It is important to appreciate the exact attachments of this ligament. A ribbon-like band, less than 2.5 cm wide, it lies obliquely across the extensor surface of the wrist joint. Its proximal attachment is to the radius at the anterolateral border above the styloid process, at the lateral border of pronator quadratus. It is not attached to the ulna; its upper border passes by the styloid process of the ulna. It is attached to the pisiform and triquetral bones. It is a thickening in the deep fascia of the forearm. Immediately proximal to it the deep fascia is attached to the styloid process of the ulna but the oblique fibers which pass from here to the radial side are not attached to the radius, being held away from the bone by the extensor muscles of the thumb.
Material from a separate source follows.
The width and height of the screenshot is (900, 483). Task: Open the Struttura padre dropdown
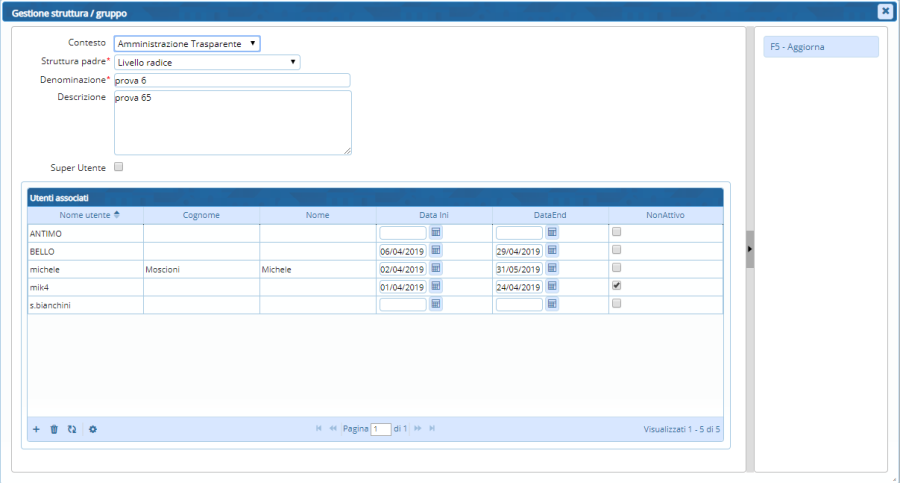coord(207,62)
If the extensor retinaculum were attached to both bones of the forearm it would be over 30% longer in pronation than in supination, as is shown by measurement on the bones. Such elongation is obviously not possible, and in fact the retinaculum, attached to the radius and carpus and free from the ulna, maintains a constant tension throughout the whole range of pronation and supination, while the radius and carpus move together around the lower end of the ulna. Thus the retinaculum holds down the extensor tendons, like a wrist strap, in all positions of the forearm bones.
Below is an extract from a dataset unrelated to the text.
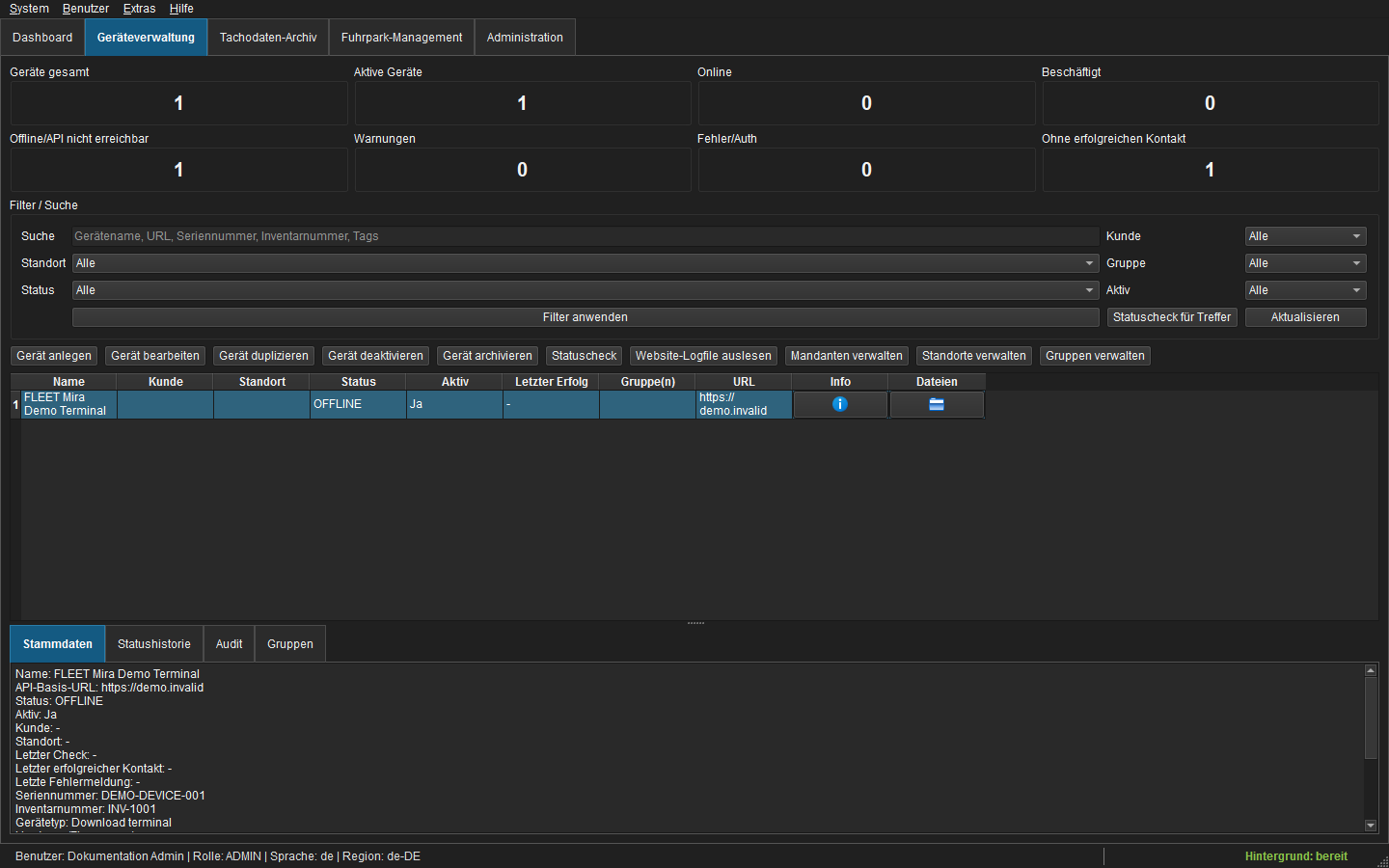Open the Gruppe filter dropdown
This screenshot has width=1389, height=868.
(1305, 263)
From the deep surface of the extensor retinaculum fibrous septa pass to the bones of the forearm, dividing the extensor tunnel into six compartments. The most lateral compartment lies over the lateral surface of the radius at its distal extremity, and through it pass the tendons of abductor pollicis longus and extensor pollicis brevis, each usually lying in a separate synovial sheath. The next compartment extends as far as the dorsal tubercle, and conveys the tendons of the radial extensors of the wrist (longus and brevis) each lying in a separate synovial sheath. The groove on the ulnar side of the radial tubercle lodges the tendon of extensor pollicis longus, which lies within its own compartment invested with a synovial sheath. Between this groove and the ulnar border of the radius is a shallow depression in which all four tendons of extensor digitorum lie, crowded together over the tendon of extensor indicis. All five tendons in this compartment are invested with a common synovial sheath. The next compartment lies over the radioulnar joint and transmits the double tendon of extensor minimi digiti in a synovial sheath. Lastly, the groove near the base of the ulnar styloid transmits the tendon of extensor carpi ulnaris (in its synovial sheath) which then passes into its own compartment on the dorsal surface of the carpus to reach the fifth metacarpal bone.